Reviewed by Dennis Schwartz

Convicted arsonist with mental problems Dennis Pitt (Anthony Perkins) gets released from a mental hospital prison after serving a long sentence for burning down his aunt’s house with her in it when he was a teen. His parole officer (John Randolph) warns him about his fantasies not being well-received in the outside world and even though he’s not fully cured, he’s released on parole and is given a job in a chemical plant in the small town of Winslow, Massachusetts. Noel Black (“Prime Suspect”/”A Man, a Woman, and a Bank”), in his directorial debut, pleasingly directs this perverse black comedy-melodrama with tongue-in-cheek wit and social awareness that over the years has developed a strong cult following even though it bombed commercially with the mainstream crowd on its theater release. It’s based on the novel She Let Him Continue by Stephen Geller and is ably written by Lorenzo Semple Jr. (script consultant on the Batman television series).

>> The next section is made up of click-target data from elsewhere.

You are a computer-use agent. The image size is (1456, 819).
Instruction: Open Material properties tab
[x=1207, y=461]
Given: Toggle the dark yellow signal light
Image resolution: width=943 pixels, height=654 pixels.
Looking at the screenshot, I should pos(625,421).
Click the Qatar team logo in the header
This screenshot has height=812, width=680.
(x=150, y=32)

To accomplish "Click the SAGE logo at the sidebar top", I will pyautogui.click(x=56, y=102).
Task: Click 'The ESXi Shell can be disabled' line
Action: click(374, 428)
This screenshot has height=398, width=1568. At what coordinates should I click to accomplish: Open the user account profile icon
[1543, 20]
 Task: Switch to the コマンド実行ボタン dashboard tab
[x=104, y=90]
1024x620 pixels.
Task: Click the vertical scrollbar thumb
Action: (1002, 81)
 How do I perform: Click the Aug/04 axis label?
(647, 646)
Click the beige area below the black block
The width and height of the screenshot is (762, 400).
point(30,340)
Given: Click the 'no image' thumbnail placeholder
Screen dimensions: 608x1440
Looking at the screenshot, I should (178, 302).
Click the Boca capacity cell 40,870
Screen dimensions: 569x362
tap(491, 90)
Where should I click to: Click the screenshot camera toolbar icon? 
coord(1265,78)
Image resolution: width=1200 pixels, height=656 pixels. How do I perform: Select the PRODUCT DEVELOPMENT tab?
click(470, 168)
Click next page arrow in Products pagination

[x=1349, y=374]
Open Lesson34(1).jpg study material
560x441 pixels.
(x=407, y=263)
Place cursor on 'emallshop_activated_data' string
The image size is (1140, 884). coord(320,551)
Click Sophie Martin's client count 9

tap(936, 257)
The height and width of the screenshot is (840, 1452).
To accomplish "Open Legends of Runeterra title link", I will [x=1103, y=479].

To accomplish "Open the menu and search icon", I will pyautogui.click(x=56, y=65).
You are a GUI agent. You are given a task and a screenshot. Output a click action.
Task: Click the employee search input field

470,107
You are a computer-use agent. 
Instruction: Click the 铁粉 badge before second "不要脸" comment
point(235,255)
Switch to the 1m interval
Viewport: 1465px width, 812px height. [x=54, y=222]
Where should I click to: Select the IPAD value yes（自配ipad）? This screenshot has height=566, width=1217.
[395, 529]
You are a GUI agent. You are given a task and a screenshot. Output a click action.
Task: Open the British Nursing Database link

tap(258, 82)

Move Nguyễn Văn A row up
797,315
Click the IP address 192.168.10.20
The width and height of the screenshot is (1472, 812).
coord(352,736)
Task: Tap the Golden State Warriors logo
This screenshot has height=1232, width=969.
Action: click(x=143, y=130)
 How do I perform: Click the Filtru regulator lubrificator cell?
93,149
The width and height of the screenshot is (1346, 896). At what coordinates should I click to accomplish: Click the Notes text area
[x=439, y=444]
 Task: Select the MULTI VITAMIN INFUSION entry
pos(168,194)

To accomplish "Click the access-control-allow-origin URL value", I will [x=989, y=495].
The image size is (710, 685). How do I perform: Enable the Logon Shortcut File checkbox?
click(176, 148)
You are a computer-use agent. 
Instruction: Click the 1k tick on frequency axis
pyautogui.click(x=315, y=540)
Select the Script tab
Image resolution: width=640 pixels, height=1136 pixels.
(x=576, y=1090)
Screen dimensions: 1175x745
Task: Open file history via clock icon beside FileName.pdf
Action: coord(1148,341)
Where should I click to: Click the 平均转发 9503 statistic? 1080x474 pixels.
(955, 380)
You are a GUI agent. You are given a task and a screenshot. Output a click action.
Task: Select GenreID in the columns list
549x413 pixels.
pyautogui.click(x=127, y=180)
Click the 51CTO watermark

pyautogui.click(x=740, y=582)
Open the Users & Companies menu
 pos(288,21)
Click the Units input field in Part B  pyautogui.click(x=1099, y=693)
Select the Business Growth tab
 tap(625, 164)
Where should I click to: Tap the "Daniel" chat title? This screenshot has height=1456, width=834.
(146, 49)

Dennis is a friendly dreamer and nerd, who seems harmless despite killing his aunt. He’s bored with his factory job and envisions himself as a government secret agent catching Commies. The playacting Dennis hooks up with teenage pretty blonde high school drum-majorette Sue Ann Stepanek (Tuesday Weld), the all-American type, who goes along with his wild tales about being secretly a CIA operative. The two become romantically linked, as we become horrified that this psycho is taking advantage of this under-aged innocent girl. The twist is that Sue Ann is more dangerous than the nutty Dennis and manipulates him in a scheme to murder her nagging widowed mother (Beverly Garland), and when he can’t go through with shooting her Sue Ann gleefully does and lets him take the blame for the murder.

That it works so well is because Perkins, as expected, makes for a good psycho character and Weld is surprisingly amazing in her sang-froid pathological killer role where she appears apple-pie normal but is more poisonous than Perkins (thus the film’s title). In fact Perkins, as loony as he is, is the moral compass and is less scary than the perceived normal sweetie-pie honor roll girl. The mainstream audience evidently never got the subtle message sent and rejected an intelligent psychological crime thriller, one that’s been much copied and still plays well today.